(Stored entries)
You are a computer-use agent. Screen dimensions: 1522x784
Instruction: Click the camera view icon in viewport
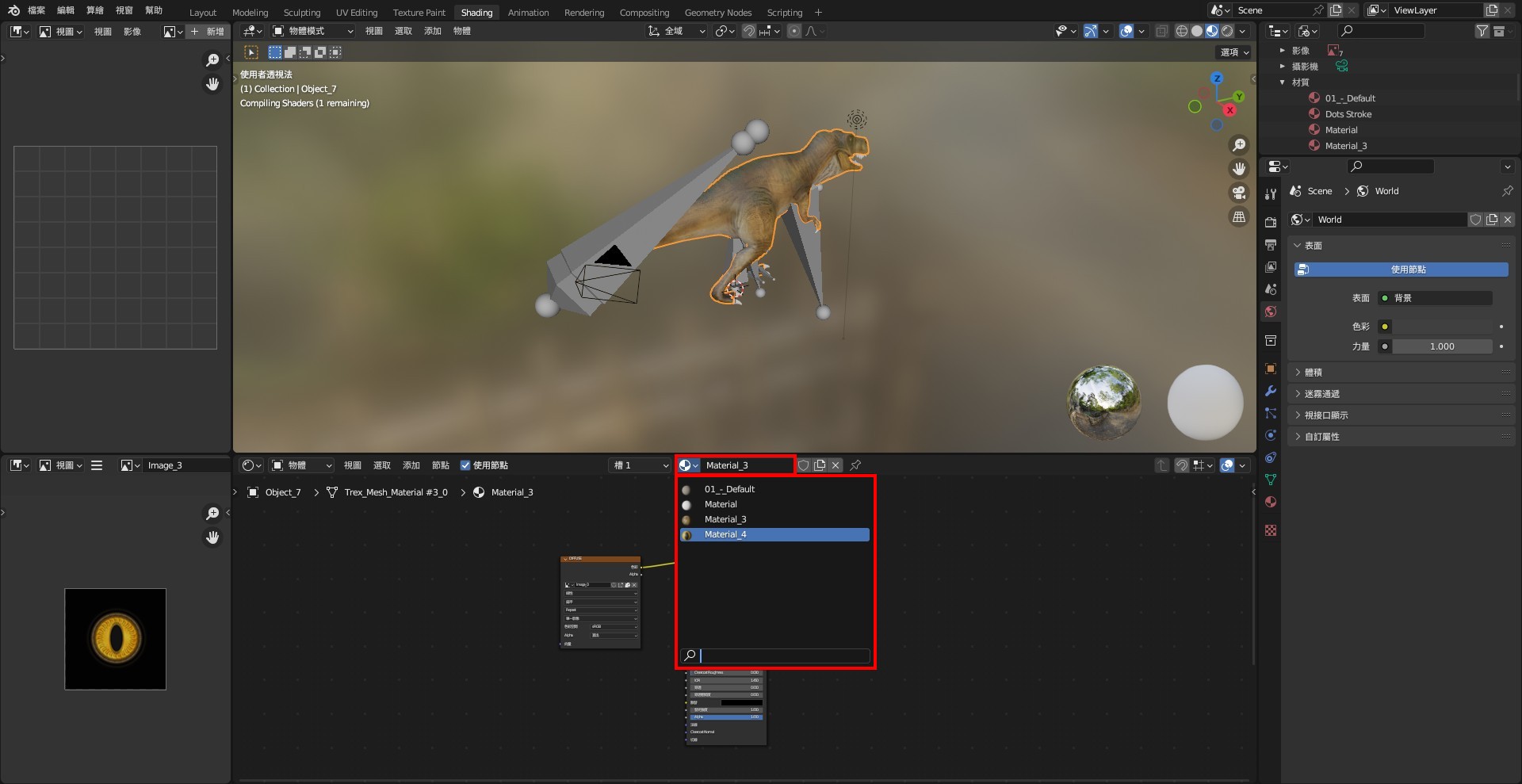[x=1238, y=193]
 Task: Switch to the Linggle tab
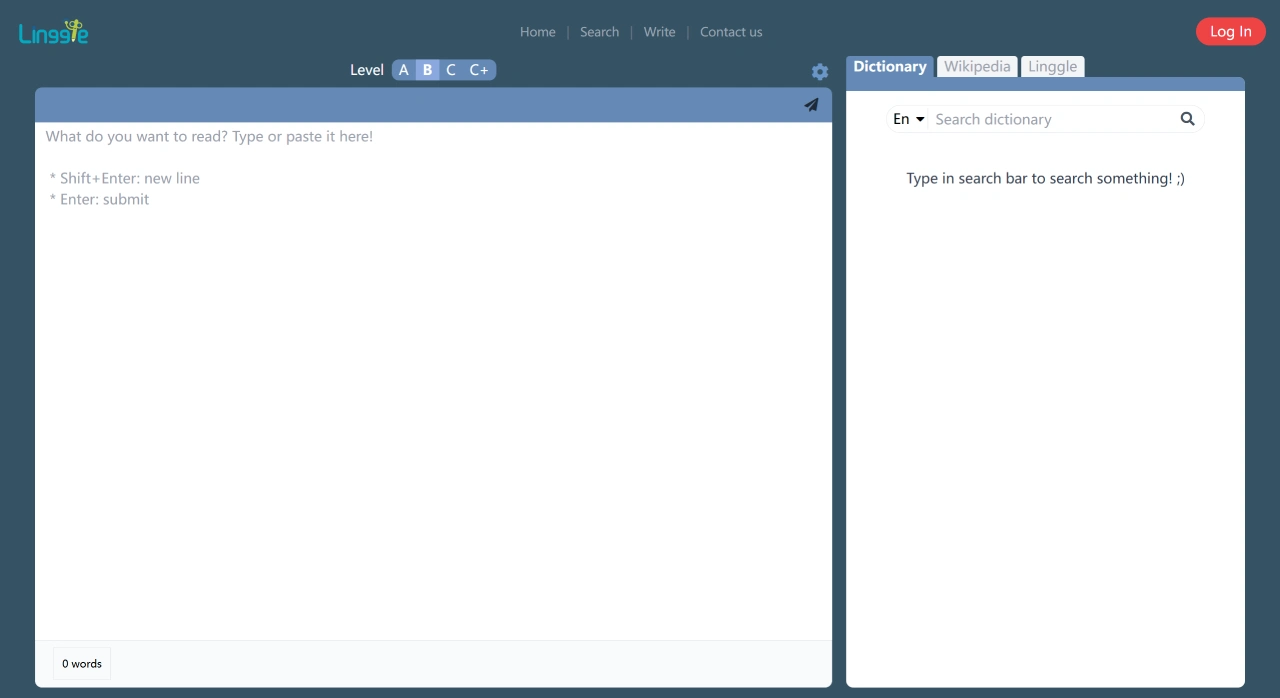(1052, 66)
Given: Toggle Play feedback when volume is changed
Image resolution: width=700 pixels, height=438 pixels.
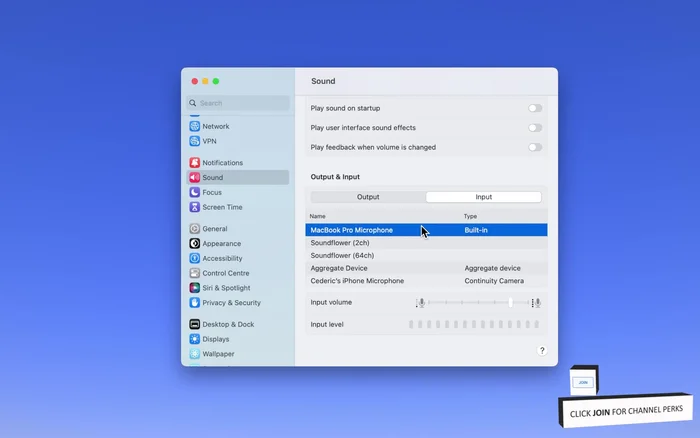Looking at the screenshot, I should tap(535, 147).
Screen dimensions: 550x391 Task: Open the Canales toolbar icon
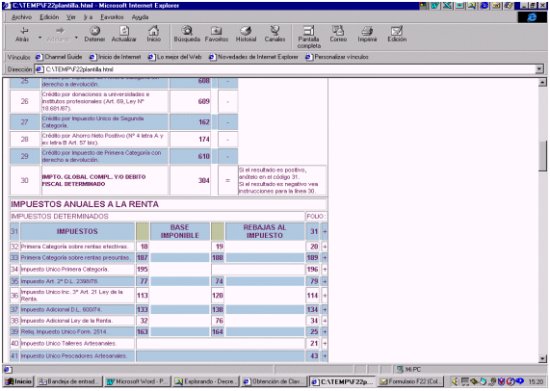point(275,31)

(Direction) Convert every line of the entries above into a Markdown table with the columns "Row" and "Line", numbering the rows and omitting any blank lines. Leave the pictures out of the table.

(Solution)
| Row | Line |
|---|---|
| 1 | You are a computer-use agent. Screen dimensions: 1522x784 |
| 2 | Instruction: Click the camera view icon in viewport |
| 3 | [x=1238, y=193] |
| 4 |  Task: Switch to the Linggle tab |
| 5 | (1052, 66) |
| 6 | Given: Toggle Play feedback when volume is changed |
| 7 | Image resolution: width=700 pixels, height=438 pixels. |
| 8 | Looking at the screenshot, I should tap(535, 147). |
| 9 | Screen dimensions: 550x391 Task: Open the Canales toolbar icon |
| 10 | point(275,31) |